Les canaux de signalement pour les adultes
Pour les membres de l'équipe éducative, le canal de signalement doit être simple, direct et sans ambiguïté. Une fiche de signalement standardisée — papier ou numérique — permet de recueillir les informations essentielles de façon structurée : faits observés, dates, lieux, noms des personnes impliquées, témoins éventuels. Cette fiche doit être connue de tous et facilement accessible. Elle doit être remise au référent harcèlement, avec une copie conservée par l'émetteur.
Les canaux de signalement pour les élèves
Les élèves victimes ou témoins de harcèlement ne signalent que s'ils font confiance au système. Cette confiance repose sur trois conditions : savoir à qui s'adresser (le référent, l'infirmière, la vie scolaire), être convaincu que le signalement sera pris au sérieux, et avoir la garantie que le signalement ne déclenchera pas de représailles.
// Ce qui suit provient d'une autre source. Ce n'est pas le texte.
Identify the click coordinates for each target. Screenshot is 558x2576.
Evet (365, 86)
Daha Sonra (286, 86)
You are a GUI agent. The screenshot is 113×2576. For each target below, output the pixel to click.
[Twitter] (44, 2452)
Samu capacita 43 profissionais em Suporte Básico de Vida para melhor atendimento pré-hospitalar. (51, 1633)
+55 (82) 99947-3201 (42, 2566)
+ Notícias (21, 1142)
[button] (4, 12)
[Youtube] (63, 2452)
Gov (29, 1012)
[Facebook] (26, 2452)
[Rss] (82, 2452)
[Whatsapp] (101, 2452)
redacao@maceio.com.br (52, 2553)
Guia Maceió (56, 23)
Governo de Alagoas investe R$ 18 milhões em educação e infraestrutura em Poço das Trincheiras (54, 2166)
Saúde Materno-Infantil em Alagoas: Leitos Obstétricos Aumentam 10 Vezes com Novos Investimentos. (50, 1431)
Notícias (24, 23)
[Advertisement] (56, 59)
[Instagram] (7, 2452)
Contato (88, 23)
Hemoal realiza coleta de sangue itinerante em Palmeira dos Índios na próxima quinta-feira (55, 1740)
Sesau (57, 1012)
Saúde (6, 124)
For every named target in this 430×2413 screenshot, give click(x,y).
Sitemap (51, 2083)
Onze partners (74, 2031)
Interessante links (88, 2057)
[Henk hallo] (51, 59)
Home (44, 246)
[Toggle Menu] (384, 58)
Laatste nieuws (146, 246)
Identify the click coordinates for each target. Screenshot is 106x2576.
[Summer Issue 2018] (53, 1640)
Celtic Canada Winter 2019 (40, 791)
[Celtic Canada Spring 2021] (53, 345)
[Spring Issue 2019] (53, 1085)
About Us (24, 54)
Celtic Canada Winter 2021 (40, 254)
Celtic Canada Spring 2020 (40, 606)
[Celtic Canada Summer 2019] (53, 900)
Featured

Des boîtes à signalement anonymes, des applications numériques dédiées (certains établissements utilisent des plateformes comme "Signalement" ou des formulaires Google Forms sécurisés), ou des pairs aidants formés peuvent compléter les dispositifs traditionnels.
Dans notre établissement, on a mis en place une adresse mail dédiée accessible depuis n'importe quel appareil, que les élèves et les parents peuvent utiliser pour signaler une situation. En un an, on a reçu 23 signalements. 19 ont conduit à une enquête. Dans 11 cas, on a identifié une situation de harcèlement que personne n'avait vue. Sans ce canal, on aurait probablement géré 4 ou 5 situations au maximum.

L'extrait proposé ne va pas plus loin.